• WORK REQUIRED:
If a line below contains the string "will", return that line.

--- EXTRACTED MATERIAL Enclosed Below ---

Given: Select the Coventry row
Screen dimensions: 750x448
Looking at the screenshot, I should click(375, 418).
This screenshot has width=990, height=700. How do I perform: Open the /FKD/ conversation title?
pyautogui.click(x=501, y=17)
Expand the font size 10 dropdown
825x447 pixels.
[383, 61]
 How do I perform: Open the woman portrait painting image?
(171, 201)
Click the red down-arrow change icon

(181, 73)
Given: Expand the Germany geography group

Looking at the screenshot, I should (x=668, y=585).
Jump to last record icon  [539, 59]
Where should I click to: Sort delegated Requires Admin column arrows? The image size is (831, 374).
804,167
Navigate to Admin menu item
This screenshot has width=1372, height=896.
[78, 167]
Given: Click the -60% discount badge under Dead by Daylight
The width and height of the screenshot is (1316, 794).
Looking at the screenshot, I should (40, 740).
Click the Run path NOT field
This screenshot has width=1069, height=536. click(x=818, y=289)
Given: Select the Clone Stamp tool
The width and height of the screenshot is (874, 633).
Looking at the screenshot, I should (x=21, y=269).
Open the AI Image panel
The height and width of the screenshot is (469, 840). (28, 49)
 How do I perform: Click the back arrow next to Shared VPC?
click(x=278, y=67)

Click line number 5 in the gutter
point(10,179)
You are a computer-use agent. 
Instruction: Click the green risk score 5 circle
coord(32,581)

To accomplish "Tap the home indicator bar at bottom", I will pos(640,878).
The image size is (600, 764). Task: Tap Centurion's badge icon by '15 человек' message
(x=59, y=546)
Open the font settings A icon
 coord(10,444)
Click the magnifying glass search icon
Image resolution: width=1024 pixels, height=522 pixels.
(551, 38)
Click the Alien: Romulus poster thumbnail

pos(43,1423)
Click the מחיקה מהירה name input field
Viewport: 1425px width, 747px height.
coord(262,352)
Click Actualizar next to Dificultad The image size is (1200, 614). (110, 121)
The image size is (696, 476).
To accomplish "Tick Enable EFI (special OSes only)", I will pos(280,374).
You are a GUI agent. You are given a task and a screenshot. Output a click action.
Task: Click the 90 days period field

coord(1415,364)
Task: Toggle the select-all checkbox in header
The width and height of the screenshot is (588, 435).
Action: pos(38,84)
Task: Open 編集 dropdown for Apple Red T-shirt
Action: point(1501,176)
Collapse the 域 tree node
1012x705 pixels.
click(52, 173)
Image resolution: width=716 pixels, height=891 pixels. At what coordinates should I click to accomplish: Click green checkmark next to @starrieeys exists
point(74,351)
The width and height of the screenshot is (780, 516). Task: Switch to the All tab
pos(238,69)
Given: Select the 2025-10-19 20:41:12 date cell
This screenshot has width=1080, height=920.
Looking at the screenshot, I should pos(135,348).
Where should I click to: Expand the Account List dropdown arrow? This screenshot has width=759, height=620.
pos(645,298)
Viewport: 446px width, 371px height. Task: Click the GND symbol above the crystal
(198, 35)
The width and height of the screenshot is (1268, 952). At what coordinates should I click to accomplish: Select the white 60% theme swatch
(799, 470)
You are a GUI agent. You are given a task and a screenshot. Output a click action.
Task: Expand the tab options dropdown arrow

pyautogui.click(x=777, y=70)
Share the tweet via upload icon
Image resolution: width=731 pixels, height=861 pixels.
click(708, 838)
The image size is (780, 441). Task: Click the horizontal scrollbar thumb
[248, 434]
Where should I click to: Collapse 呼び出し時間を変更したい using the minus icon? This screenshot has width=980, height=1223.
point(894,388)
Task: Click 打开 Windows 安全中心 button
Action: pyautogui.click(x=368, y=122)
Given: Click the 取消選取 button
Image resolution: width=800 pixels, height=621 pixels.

--- End of Enclosed EXTRACTED MATERIAL ---

• RESPONSE TO THE EXERCISE:
To accomplish "Tap the home indicator bar at bottom", I will pos(640,878).
To accomplish "Tick Enable EFI (special OSes only)", I will pos(280,374).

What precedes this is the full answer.